(Item position data)
____

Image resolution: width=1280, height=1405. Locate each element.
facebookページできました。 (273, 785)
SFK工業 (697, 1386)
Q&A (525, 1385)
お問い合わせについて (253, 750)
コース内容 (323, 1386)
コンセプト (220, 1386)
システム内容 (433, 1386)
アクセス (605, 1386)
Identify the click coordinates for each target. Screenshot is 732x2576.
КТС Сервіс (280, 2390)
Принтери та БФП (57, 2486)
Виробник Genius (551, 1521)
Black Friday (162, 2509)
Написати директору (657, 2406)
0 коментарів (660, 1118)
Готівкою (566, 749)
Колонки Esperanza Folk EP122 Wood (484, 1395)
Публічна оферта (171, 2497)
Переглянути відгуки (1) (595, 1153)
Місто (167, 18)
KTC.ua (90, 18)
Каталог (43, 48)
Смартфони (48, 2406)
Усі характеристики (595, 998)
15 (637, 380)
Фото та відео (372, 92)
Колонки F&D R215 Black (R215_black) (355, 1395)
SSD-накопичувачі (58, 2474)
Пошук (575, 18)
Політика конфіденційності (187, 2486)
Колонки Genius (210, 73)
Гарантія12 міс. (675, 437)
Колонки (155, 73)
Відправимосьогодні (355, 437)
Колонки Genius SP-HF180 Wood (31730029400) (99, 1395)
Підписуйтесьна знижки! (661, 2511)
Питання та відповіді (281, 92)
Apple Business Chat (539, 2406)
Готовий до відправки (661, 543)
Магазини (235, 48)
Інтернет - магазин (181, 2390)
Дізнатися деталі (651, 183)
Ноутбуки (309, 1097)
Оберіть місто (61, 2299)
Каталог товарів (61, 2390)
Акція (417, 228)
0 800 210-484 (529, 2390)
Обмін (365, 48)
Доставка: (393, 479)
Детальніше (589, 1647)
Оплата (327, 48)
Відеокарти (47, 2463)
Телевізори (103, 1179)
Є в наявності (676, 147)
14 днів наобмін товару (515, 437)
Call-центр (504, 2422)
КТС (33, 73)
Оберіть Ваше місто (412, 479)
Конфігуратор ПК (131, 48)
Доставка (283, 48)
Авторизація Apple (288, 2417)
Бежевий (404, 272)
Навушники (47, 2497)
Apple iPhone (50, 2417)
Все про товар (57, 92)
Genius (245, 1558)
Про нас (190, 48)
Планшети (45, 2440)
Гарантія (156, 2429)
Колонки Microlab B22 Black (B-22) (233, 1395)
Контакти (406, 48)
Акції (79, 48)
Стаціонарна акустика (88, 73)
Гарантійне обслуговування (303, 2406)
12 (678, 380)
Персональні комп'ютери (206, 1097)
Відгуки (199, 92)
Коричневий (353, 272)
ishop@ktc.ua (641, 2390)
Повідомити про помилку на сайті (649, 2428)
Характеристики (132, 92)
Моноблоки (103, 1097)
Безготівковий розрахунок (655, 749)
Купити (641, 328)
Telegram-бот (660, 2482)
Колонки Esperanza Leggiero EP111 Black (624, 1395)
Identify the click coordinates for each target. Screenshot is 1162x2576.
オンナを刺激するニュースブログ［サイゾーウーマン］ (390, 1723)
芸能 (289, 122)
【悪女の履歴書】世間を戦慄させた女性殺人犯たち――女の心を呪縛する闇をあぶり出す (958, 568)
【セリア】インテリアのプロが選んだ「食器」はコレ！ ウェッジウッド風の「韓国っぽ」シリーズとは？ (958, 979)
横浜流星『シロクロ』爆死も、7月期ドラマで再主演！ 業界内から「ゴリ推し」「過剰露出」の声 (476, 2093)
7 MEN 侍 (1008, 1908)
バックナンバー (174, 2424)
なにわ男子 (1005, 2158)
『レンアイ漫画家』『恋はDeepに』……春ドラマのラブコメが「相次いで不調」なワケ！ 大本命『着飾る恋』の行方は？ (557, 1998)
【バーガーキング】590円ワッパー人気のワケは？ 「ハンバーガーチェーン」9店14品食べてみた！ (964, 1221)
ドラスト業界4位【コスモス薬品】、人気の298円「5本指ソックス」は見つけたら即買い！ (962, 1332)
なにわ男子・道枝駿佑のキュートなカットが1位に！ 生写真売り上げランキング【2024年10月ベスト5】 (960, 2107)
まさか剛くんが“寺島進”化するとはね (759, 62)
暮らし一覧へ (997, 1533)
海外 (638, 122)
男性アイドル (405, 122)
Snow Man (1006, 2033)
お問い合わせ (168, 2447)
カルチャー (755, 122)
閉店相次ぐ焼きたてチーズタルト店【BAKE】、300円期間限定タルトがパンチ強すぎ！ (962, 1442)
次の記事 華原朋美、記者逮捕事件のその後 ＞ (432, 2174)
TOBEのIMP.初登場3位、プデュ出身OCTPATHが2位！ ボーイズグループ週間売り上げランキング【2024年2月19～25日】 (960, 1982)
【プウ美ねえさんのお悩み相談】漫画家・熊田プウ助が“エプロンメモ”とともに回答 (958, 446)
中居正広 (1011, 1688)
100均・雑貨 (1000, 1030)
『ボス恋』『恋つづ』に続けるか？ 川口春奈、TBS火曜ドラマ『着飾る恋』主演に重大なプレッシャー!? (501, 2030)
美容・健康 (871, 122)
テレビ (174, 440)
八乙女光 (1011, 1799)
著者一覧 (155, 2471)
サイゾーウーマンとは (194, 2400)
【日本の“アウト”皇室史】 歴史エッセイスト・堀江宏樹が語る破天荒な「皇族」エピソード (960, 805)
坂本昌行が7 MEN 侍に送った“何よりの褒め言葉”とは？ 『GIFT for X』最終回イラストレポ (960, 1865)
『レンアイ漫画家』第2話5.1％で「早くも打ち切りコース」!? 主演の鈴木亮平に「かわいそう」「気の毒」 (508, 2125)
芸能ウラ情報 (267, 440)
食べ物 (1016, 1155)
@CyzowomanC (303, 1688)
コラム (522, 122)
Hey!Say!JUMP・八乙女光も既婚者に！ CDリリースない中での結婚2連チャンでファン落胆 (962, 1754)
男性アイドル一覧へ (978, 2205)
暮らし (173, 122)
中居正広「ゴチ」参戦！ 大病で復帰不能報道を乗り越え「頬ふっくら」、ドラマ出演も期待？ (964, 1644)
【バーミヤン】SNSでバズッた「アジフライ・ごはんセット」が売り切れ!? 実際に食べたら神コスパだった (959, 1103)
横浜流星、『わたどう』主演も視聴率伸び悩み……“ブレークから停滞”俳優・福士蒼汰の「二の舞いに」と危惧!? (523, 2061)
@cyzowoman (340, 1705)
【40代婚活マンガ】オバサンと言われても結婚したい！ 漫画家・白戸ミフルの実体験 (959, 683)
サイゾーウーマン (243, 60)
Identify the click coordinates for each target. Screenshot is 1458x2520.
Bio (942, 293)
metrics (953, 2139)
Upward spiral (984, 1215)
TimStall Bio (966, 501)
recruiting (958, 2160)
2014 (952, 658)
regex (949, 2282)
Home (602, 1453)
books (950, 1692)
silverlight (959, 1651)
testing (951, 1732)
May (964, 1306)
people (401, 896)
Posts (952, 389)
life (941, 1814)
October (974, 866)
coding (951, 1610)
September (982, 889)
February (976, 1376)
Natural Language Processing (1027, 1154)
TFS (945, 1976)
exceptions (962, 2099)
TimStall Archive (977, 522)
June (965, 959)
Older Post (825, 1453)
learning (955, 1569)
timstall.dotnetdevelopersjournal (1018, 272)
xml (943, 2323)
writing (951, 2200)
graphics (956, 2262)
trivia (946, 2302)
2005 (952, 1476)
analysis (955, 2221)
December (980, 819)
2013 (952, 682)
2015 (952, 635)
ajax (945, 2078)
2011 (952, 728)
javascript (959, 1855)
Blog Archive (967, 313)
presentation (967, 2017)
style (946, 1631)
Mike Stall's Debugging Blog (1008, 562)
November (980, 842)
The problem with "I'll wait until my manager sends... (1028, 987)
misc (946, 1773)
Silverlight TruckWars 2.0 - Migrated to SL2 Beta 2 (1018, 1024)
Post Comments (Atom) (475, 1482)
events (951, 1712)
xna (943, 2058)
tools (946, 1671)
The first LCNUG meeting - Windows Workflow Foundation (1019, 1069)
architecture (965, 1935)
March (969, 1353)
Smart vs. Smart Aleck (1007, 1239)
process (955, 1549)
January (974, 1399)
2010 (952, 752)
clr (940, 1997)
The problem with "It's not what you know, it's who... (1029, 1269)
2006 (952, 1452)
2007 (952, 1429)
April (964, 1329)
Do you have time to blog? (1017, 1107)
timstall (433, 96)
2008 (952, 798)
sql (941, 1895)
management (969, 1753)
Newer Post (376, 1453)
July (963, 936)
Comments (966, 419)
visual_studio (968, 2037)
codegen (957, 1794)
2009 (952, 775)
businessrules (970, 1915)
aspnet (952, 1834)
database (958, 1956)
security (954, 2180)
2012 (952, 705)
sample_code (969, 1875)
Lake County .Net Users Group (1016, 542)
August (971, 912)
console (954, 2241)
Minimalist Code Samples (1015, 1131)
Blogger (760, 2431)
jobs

____

** Exercise aim **
Can you reproduce the lines of data above, starting at the line containing "tools (946, 1671)" and ending at the line containing "console (954, 2241)"?

** Solution for this problem **
tools (946, 1671)
The first LCNUG meeting - Windows Workflow Foundation (1019, 1069)
architecture (965, 1935)
March (969, 1353)
Smart vs. Smart Aleck (1007, 1239)
process (955, 1549)
January (974, 1399)
2010 (952, 752)
clr (940, 1997)
The problem with "It's not what you know, it's who... (1029, 1269)
2006 (952, 1452)
2007 (952, 1429)
April (964, 1329)
Do you have time to blog? (1017, 1107)
timstall (433, 96)
2008 (952, 798)
sql (941, 1895)
management (969, 1753)
Newer Post (376, 1453)
July (963, 936)
Comments (966, 419)
visual_studio (968, 2037)
codegen (957, 1794)
2009 (952, 775)
businessrules (970, 1915)
aspnet (952, 1834)
database (958, 1956)
security (954, 2180)
2012 (952, 705)
sample_code (969, 1875)
Lake County .Net Users Group (1016, 542)
August (971, 912)
console (954, 2241)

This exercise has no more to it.